The forward-looking news: Miami has only one genuine ACC challenge left, Nov. 4 vs. Virginia Tech, meaning an undefeated conference slate and a regular season as a whole are both distinct possibilities. That contest will also likely determine if the Hurricanes bring an unblemished record into their matchup with Notre Dame a week later.

The bad news: This week’s opponent, Syracuse, could not be much more confident after beating No. 2 Clemson on Friday. Nonetheless, Miami is favored by 15 with an over/under of 57.5. Here’s an eye on more points than a 36-21 result includes.

Navy (5-1): The Midshipmen rushed for 314 yards on 68 carries against Memphis. That can cover up most anything, but not, apparently, five turnovers. Maybe four, but not five, as the Tigers topped Navy 30-27 thanks to those repeated giveaways.

Navy travels to Central Florida (3:30 p.m. ET, CBS Sports Network) staring a two-game losing streak in the face as eight-point underdogs. An over/under of 66 points to a 37-29 final.

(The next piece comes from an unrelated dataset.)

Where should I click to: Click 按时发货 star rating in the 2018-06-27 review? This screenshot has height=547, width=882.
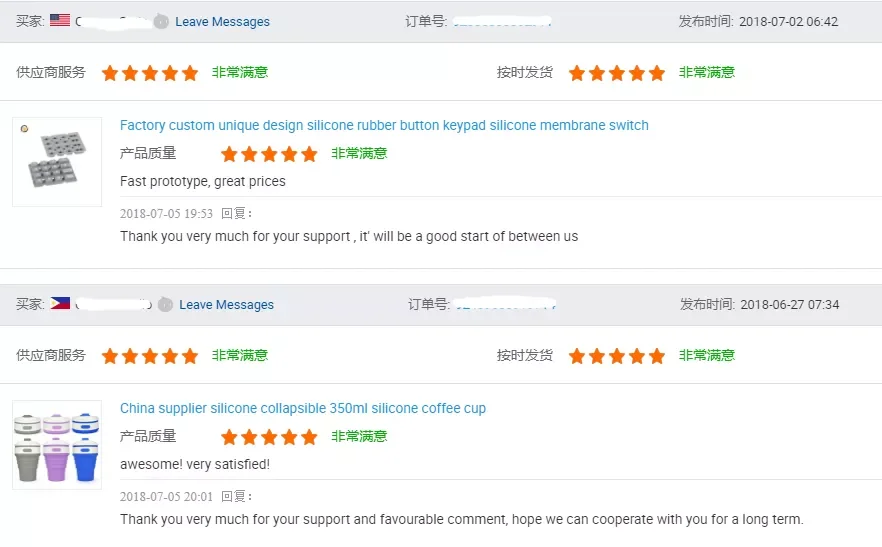tap(616, 356)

Stanford (5-2): Oregon was missing its starting quarterback, and it showed. The Ducks threw for only 33 passing yards in a 49-7 loss to the Cardinal. Stanford quarterback Keller Chryst threw for 181 yards and three touchdowns on 15-of-21 passing while junior running back Bryce Love ran for only 147 yards and two touchdowns on 17 carries.

Stanford takes its second bye of the year this weekend, since it started the season a week early overseas.